Acabo de conocer
por internet que a la entrada de algunos
restaurantes europeos les decomisan a los clientes sus teléfonos celulares. Según la nota, se trata de una corriente
de personas que busca recobrar el placer de
comer, beber y conversar sin que los "ring tones" interrumpan, ni los comensales den vueltas como
gatos entre las mesas mientras hablan a gritos.
La noticia me produjo envidia de la buena.
Personalmente, ya no recuerdo
lo que es sostener una conversación de corrido, larga y profunda, bebiendo café o chocolate, sin que mi interlocutor me deje con la
palabra en la boca, porque suena su celular.
En ocasiones es peor. Hace
poco estaba en una reunión de trabajo que simplemente se disolvió porque tres de las cinco personas que estábamos en
la mesa empezaron a atender sus llamadas
urgentes por celular. Era un caos indescriptible de conversaciones al mismo
tiempo.
Gracias al celular, la conversación se está convirtiendo en un esbozo telegráfico que no llega a ningún lado. El teléfono se ha convertido en un verdadero intruso. Cada vez es peor. Antes, la gente solía buscar un rincón para hablar. Ahora se ha perdido el pudor. Todo el mundo grita por su móvil, desde el lugar mismo en que se encuentra.

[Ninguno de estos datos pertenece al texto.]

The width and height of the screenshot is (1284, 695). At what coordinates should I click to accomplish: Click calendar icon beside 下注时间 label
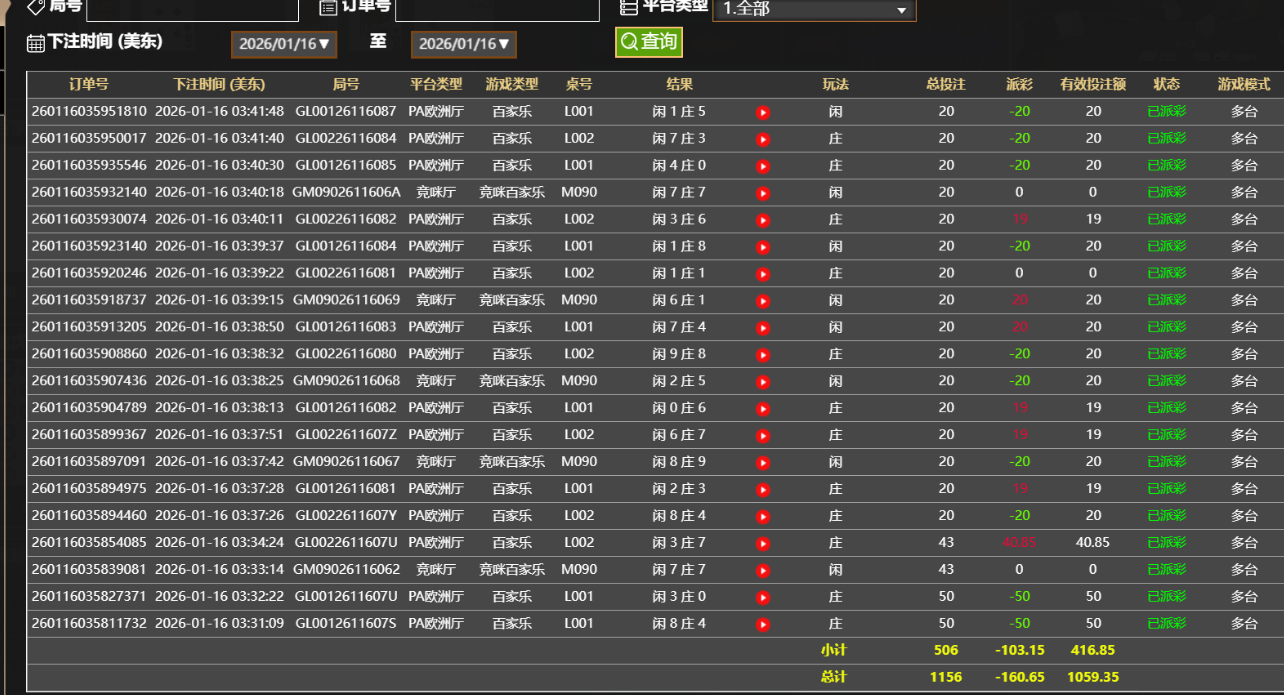35,43
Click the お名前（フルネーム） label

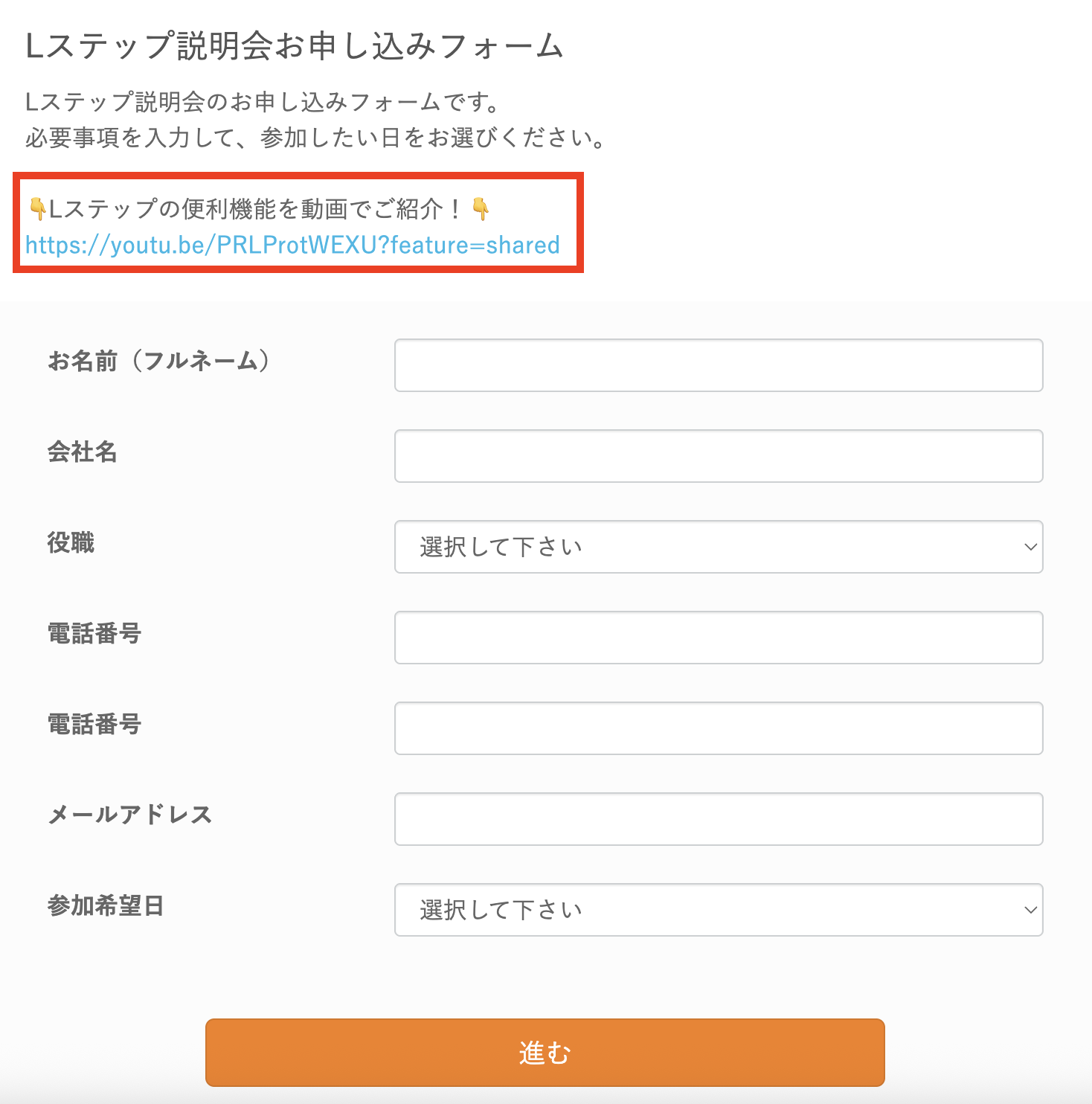click(158, 361)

La batalla, por ejemplo, contra los conductores que manejan con una mano, mientras la otra, además de sus ojos y su cerebro se concentran en contestar el celular, parece perdida. Aunque la gente piensa que puede hablar o escribir al tiempo que se conduce, hay que estar en un accidente causado por un adicto al teléfono para darse cuenta de que no es así.

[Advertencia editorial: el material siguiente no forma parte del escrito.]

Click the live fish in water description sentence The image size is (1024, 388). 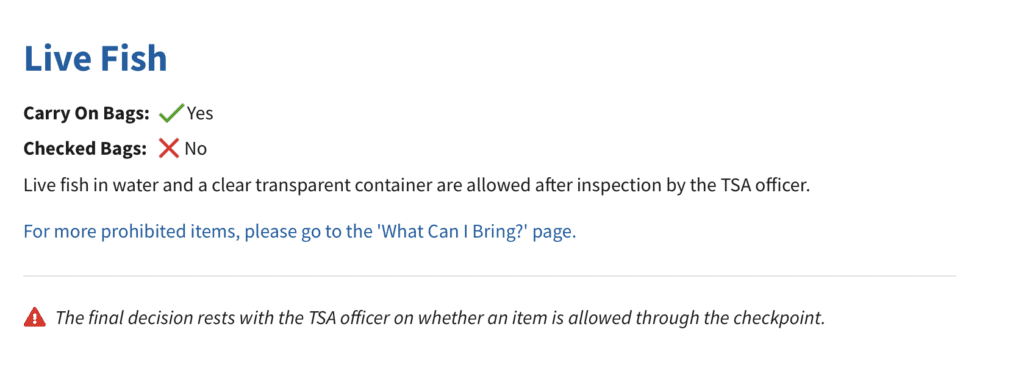(417, 186)
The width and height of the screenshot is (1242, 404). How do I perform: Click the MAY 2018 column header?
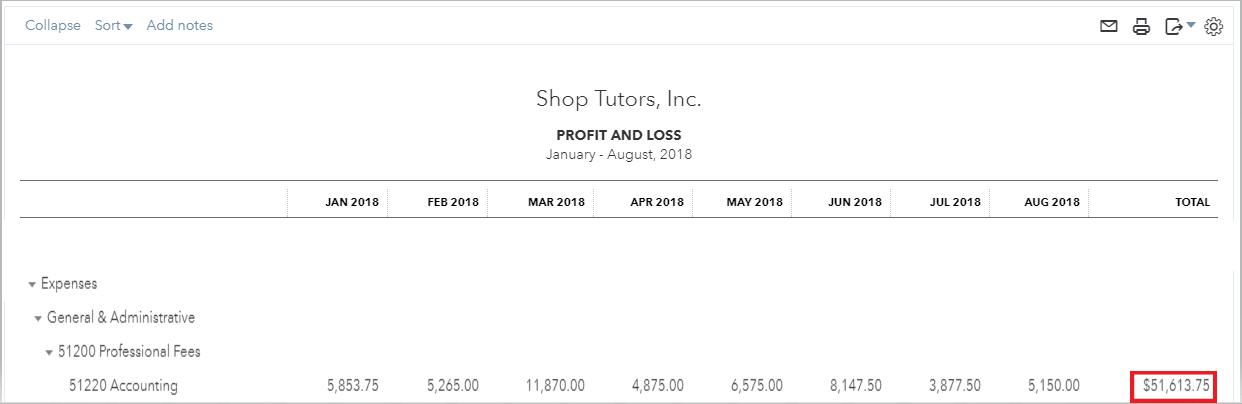[x=755, y=202]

No niego las virtudes de la comunicación por celular. La velocidad, el don de la ubicuidad que produce y por supuesto, la integración que ha propiciado para muchos sectores antes al margen de la telefonía. Pero me preocupa que mientras más nos comunicamos en la distancia, menos nos hablamos cuando estamos cerca.
Me impresiona la dependencia que tenemos del teléfono. Preferimos perder la cédula profesional que el móvil, pues con frecuencia, la tarjeta sim funciona más que nuestra propia memoria. El celular más que un instrumento, parece una extensión del cuerpo, y casi nadie puede resistir la sensación de abandono y soledad cuando pasan las horas y este no suena. Por eso quizá algunos nunca lo apagan. ¡Ni en cine! He visto a más de uno contestar en voz baja para decir: "Estoy en cine, ahora te llamo".
Es algo que por más que intento, no puedo entender. También puedo percibir la sensación de desamparo que se produce en muchas personas cuando las azafatas dicen en el avión que está a punto de despegar que es hora de apagar los celulares. También he sido testigo de la inquietud que se desata cuando suena uno de los timbres más populares y todos en acto reflejo nos llevamos la mano al bolsillo o la cartera, buscando el propio aparato.
Pero de todos, los Blackberry merecen capítulo aparte.
Gracias al celular, la conversación se está convirtiendo en un esbozo telegráfico que no llega a ningún lado. El teléfono se ha convertido en un verdadero intruso. Cada vez es peor. Antes, la gente solía buscar un rincón para hablar. Ahora se ha perdido el pudor. Todo el mundo grita por su móvil, desde el lugar mismo en que se encuentra.
La batalla, por ejemplo, contra los conductores que manejan con una mano, mientras la otra, además de sus ojos y su cerebro se concentran en contestar el celular, parece perdida. Aunque la gente piensa que puede hablar o escribir al tiempo que se conduce, hay que estar en un accidente causado por un adicto al teléfono para darse cuenta de que no es así.
No niego las virtudes de la comunicación por celular. La velocidad, el don de la ubicuidad que produce y por supuesto, la integración que ha propiciado para muchos sectores antes al margen de la telefonía. Pero me preocupa que mientras más nos comunicamos en la distancia, menos nos hablamos cuando estamos cerca.
Me impresiona la dependencia que tenemos del teléfono. Preferimos perder la cédula profesional que el móvil, pues con frecuencia, la tarjeta sim funciona más que nuestra propia memoria. El celular más que un instrumento, parece una extensión del cuerpo, y casi nadie puede resistir la sensación de abandono y soledad cuando pasan las horas y este no suena. Por eso quizá algunos nunca lo apagan. ¡Ni en cine! He visto a más de uno contestar en voz baja para decir: "Estoy en cine, ahora te llamo".
Es algo que por más que intento, no puedo entender. También puedo percibir la sensación de desamparo que se produce en muchas personas cuando las azafatas dicen en el avión que está a punto de despegar que es hora de apagar los celulares. También he sido testigo de la inquietud que se desata cuando suena uno de los timbres más populares y todos en acto reflejo nos llevamos la mano al bolsillo o la cartera, buscando el propio aparato.
Pero de todos, los Blackberry merecen capítulo aparte.
Enajenados y autistas. Así he visto
a muchos de mis colegas, absortos en el chat de este nuevo
invento. La escena
suele repetirse.
El Blackberry en el escritorio. Un pitido
que anuncia la llegada de un mensaje, y el personaje que tengo en frente se lanza sobre el teléfono. Casi nunca pueden abstenerse de
contestar de inmediato. Lo veo teclear un rato,
masajear la bolita, y sonreír; luego mirarme y
decir: "¿En
qué íbamos?". Pero ya la conversación se ha ido al traste. No conozco a
nadie que tenga Blackberry y no sea adicto a éste.
Alguien me decía que antes, en
las mañanas al levantarse, su primer instinto era
tomarse un buen café. Ahora su primer acto cotidiano es tomar su aparato y
responder al instante todos sus mensajes. Es la
tiranía de lo instantáneo, de lo simultáneo, de lo disperso, de la sobredosis
de información y de la conexión con un mundo
virtual que terminará acabando con el otrora delicioso
placer de conversar con el otro, frente a frente.